··· Data ···

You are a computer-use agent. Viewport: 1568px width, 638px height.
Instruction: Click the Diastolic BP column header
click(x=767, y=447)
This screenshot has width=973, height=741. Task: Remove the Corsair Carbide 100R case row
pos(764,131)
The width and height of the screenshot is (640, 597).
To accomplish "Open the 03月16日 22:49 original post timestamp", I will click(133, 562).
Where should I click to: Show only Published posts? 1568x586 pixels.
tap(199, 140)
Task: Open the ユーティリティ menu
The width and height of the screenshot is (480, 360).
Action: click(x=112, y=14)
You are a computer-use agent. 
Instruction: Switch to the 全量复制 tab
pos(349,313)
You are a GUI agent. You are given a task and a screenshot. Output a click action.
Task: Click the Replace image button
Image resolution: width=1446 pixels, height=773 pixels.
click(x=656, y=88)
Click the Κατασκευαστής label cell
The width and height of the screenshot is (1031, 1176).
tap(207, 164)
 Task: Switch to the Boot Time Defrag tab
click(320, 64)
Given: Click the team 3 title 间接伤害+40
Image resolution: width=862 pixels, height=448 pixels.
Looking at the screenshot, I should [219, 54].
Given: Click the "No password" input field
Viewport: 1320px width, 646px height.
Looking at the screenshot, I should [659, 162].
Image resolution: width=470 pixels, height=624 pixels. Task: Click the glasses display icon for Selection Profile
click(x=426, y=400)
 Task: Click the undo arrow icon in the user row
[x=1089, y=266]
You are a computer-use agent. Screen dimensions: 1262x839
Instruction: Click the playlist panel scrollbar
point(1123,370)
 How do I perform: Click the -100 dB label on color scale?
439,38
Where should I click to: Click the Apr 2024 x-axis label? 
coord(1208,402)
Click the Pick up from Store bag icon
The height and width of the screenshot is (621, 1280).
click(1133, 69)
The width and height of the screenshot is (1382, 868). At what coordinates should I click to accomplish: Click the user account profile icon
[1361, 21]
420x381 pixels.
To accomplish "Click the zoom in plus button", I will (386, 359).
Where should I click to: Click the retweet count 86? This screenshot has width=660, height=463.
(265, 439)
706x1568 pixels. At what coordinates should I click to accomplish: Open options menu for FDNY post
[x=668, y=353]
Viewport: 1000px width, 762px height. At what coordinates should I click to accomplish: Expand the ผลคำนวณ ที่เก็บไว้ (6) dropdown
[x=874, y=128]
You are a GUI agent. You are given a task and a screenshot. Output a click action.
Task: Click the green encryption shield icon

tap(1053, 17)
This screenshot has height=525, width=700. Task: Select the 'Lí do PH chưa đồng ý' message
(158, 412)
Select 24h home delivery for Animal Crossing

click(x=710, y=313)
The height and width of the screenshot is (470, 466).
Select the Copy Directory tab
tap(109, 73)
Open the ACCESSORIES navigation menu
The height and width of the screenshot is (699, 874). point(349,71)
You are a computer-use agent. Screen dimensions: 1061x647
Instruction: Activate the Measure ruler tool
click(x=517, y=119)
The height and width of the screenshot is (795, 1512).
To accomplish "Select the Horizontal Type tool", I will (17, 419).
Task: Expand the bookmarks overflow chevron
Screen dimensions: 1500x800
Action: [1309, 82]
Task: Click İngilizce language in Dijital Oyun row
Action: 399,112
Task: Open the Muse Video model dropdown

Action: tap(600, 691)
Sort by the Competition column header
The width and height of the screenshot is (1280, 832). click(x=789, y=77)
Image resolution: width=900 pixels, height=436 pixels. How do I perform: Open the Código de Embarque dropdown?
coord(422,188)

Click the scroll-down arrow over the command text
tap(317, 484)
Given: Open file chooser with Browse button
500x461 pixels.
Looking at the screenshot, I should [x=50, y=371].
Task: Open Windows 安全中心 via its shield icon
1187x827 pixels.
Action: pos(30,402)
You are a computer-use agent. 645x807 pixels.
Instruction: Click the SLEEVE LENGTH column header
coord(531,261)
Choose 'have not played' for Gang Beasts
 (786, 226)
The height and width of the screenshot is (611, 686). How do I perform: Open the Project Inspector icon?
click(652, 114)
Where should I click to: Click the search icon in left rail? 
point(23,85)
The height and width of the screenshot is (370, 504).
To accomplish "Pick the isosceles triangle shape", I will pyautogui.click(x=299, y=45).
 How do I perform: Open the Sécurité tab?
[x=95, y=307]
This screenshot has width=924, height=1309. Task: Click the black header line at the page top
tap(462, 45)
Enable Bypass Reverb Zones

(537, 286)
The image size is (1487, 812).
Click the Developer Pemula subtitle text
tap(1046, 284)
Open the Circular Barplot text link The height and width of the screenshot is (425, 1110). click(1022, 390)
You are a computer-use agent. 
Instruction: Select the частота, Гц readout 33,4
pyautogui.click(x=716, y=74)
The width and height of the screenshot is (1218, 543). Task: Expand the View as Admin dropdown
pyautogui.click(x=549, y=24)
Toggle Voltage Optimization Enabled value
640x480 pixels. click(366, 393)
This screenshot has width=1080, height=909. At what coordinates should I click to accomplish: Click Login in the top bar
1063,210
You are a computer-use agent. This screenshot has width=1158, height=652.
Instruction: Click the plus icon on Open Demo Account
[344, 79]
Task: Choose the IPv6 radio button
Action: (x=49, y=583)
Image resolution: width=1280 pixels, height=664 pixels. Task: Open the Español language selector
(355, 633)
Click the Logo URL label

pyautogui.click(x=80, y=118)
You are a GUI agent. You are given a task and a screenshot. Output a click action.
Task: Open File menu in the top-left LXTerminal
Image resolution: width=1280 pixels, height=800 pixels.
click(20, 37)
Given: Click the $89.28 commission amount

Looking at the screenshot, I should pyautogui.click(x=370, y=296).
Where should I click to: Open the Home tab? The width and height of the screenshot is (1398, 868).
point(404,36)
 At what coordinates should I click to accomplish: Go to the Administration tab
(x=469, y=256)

···

Working through the records above, copy each one exactly.

## Exercise output
You are a computer-use agent. Viewport: 1568px width, 638px height.
Instruction: Click the Diastolic BP column header
click(x=767, y=447)
This screenshot has width=973, height=741. Task: Remove the Corsair Carbide 100R case row
pos(764,131)
The width and height of the screenshot is (640, 597).
To accomplish "Open the 03月16日 22:49 original post timestamp", I will click(133, 562).
Where should I click to: Show only Published posts? 1568x586 pixels.
tap(199, 140)
Task: Open the ユーティリティ menu
The width and height of the screenshot is (480, 360).
Action: click(x=112, y=14)
You are a computer-use agent. 
Instruction: Switch to the 全量复制 tab
pos(349,313)
You are a GUI agent. You are given a task and a screenshot. Output a click action.
Task: Click the Replace image button
Image resolution: width=1446 pixels, height=773 pixels.
click(x=656, y=88)
Click the Κατασκευαστής label cell
The width and height of the screenshot is (1031, 1176).
tap(207, 164)
 Task: Switch to the Boot Time Defrag tab
click(320, 64)
Given: Click the team 3 title 间接伤害+40
Image resolution: width=862 pixels, height=448 pixels.
Looking at the screenshot, I should [219, 54].
Given: Click the "No password" input field
Viewport: 1320px width, 646px height.
Looking at the screenshot, I should [659, 162].
Image resolution: width=470 pixels, height=624 pixels. Task: Click the glasses display icon for Selection Profile
click(x=426, y=400)
 Task: Click the undo arrow icon in the user row
[x=1089, y=266]
You are a computer-use agent. Screen dimensions: 1262x839
Instruction: Click the playlist panel scrollbar
point(1123,370)
 How do I perform: Click the -100 dB label on color scale?
439,38
Where should I click to: Click the Apr 2024 x-axis label? 
coord(1208,402)
Click the Pick up from Store bag icon
The height and width of the screenshot is (621, 1280).
click(1133, 69)
The width and height of the screenshot is (1382, 868). At what coordinates should I click to accomplish: Click the user account profile icon
[1361, 21]
420x381 pixels.
To accomplish "Click the zoom in plus button", I will (386, 359).
Where should I click to: Click the retweet count 86? This screenshot has width=660, height=463.
(265, 439)
706x1568 pixels. At what coordinates should I click to accomplish: Open options menu for FDNY post
[x=668, y=353]
Viewport: 1000px width, 762px height. At what coordinates should I click to accomplish: Expand the ผลคำนวณ ที่เก็บไว้ (6) dropdown
[x=874, y=128]
You are a GUI agent. You are given a task and a screenshot. Output a click action.
Task: Click the green encryption shield icon

tap(1053, 17)
This screenshot has height=525, width=700. Task: Select the 'Lí do PH chưa đồng ý' message
(158, 412)
Select 24h home delivery for Animal Crossing

click(x=710, y=313)
The height and width of the screenshot is (470, 466).
Select the Copy Directory tab
tap(109, 73)
Open the ACCESSORIES navigation menu
The height and width of the screenshot is (699, 874). point(349,71)
You are a computer-use agent. Screen dimensions: 1061x647
Instruction: Activate the Measure ruler tool
click(x=517, y=119)
The height and width of the screenshot is (795, 1512).
To accomplish "Select the Horizontal Type tool", I will (17, 419).
Task: Expand the bookmarks overflow chevron
Screen dimensions: 1500x800
Action: [1309, 82]
Task: Click İngilizce language in Dijital Oyun row
Action: 399,112
Task: Open the Muse Video model dropdown

Action: tap(600, 691)
Sort by the Competition column header
The width and height of the screenshot is (1280, 832). click(x=789, y=77)
Image resolution: width=900 pixels, height=436 pixels. How do I perform: Open the Código de Embarque dropdown?
coord(422,188)

Click the scroll-down arrow over the command text
tap(317, 484)
Given: Open file chooser with Browse button
500x461 pixels.
Looking at the screenshot, I should [x=50, y=371].
Task: Open Windows 安全中心 via its shield icon
1187x827 pixels.
Action: pos(30,402)
You are a computer-use agent. 645x807 pixels.
Instruction: Click the SLEEVE LENGTH column header
coord(531,261)
Choose 'have not played' for Gang Beasts
 (786, 226)
The height and width of the screenshot is (611, 686). How do I perform: Open the Project Inspector icon?
click(652, 114)
Where should I click to: Click the search icon in left rail? 
point(23,85)
The height and width of the screenshot is (370, 504).
To accomplish "Pick the isosceles triangle shape", I will pyautogui.click(x=299, y=45).
 How do I perform: Open the Sécurité tab?
[x=95, y=307]
This screenshot has width=924, height=1309. Task: Click the black header line at the page top
tap(462, 45)
Enable Bypass Reverb Zones

(537, 286)
The image size is (1487, 812).
Click the Developer Pemula subtitle text
tap(1046, 284)
Open the Circular Barplot text link The height and width of the screenshot is (425, 1110). click(1022, 390)
You are a computer-use agent. 
Instruction: Select the частота, Гц readout 33,4
pyautogui.click(x=716, y=74)
The width and height of the screenshot is (1218, 543). Task: Expand the View as Admin dropdown
pyautogui.click(x=549, y=24)
Toggle Voltage Optimization Enabled value
640x480 pixels. click(366, 393)
This screenshot has width=1080, height=909. At what coordinates should I click to accomplish: Click Login in the top bar
1063,210
You are a computer-use agent. This screenshot has width=1158, height=652.
Instruction: Click the plus icon on Open Demo Account
[344, 79]
Task: Choose the IPv6 radio button
Action: (x=49, y=583)
Image resolution: width=1280 pixels, height=664 pixels. Task: Open the Español language selector
(355, 633)
Click the Logo URL label

pyautogui.click(x=80, y=118)
You are a GUI agent. You are given a task and a screenshot. Output a click action.
Task: Open File menu in the top-left LXTerminal
Image resolution: width=1280 pixels, height=800 pixels.
click(20, 37)
Given: Click the $89.28 commission amount

Looking at the screenshot, I should pyautogui.click(x=370, y=296).
Where should I click to: Open the Home tab? The width and height of the screenshot is (1398, 868).
point(404,36)
 At what coordinates should I click to accomplish: Go to the Administration tab
(x=469, y=256)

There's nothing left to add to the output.